What the exercise asks → What is needed here is every line of the records that includes "Awards".

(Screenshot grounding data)

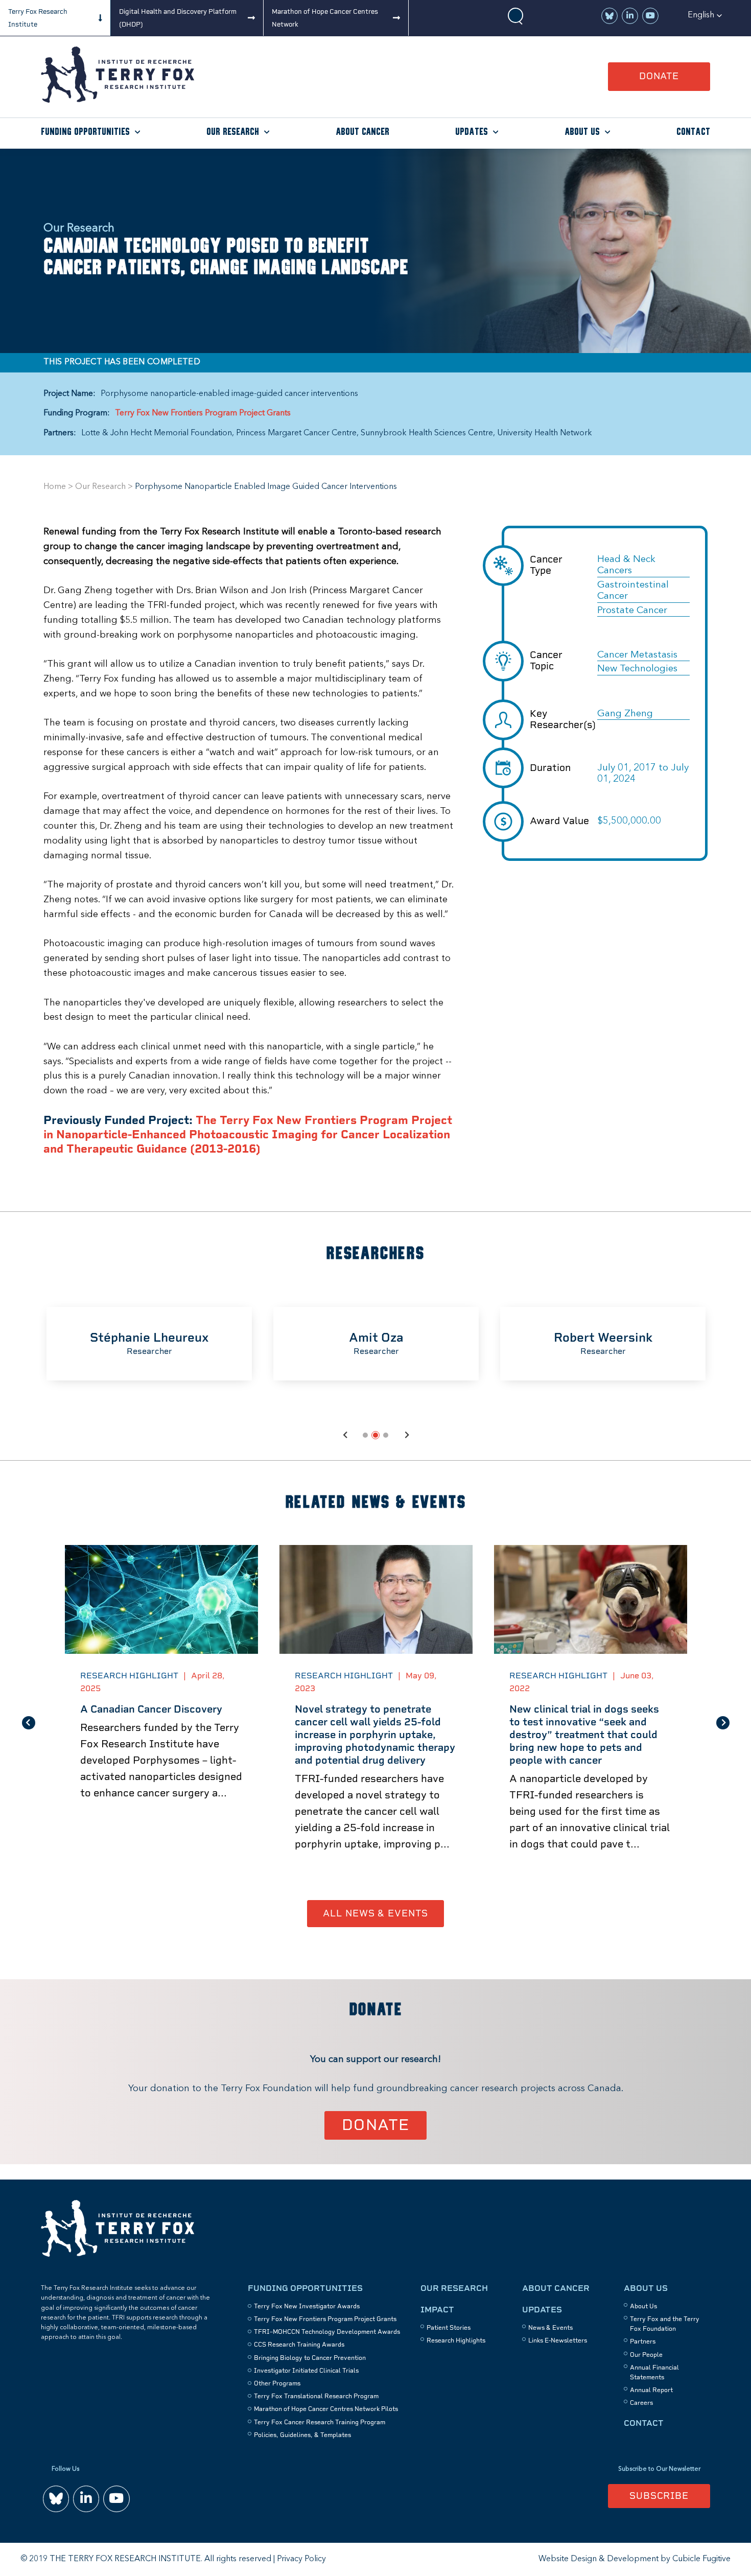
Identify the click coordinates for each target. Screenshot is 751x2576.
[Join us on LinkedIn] (630, 16)
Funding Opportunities (85, 132)
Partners (642, 2341)
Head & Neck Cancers (626, 565)
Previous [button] (345, 1435)
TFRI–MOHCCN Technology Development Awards (327, 2331)
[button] (705, 15)
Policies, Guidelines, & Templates (302, 2435)
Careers (641, 2402)
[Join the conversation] (609, 16)
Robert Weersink (603, 1337)
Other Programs (277, 2383)
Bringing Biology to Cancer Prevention (310, 2357)
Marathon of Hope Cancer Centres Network (325, 18)
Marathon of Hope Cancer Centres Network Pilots (326, 2409)
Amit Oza (376, 1337)
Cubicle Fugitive (701, 2559)
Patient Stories (449, 2327)
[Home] (117, 100)
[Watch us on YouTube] (650, 16)
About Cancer (362, 132)
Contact (693, 132)
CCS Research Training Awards (299, 2344)
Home (54, 487)
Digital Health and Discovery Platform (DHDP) (178, 18)
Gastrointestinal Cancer (633, 590)
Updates (471, 132)
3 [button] (385, 1435)
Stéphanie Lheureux (149, 1337)
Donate (659, 76)
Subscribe (659, 2495)
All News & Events (375, 1913)
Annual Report (651, 2390)
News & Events (550, 2327)
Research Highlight (129, 1675)
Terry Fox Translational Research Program (316, 2396)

Your response →
TFRI–MOHCCN Technology Development Awards (327, 2331)
CCS Research Training Awards (299, 2344)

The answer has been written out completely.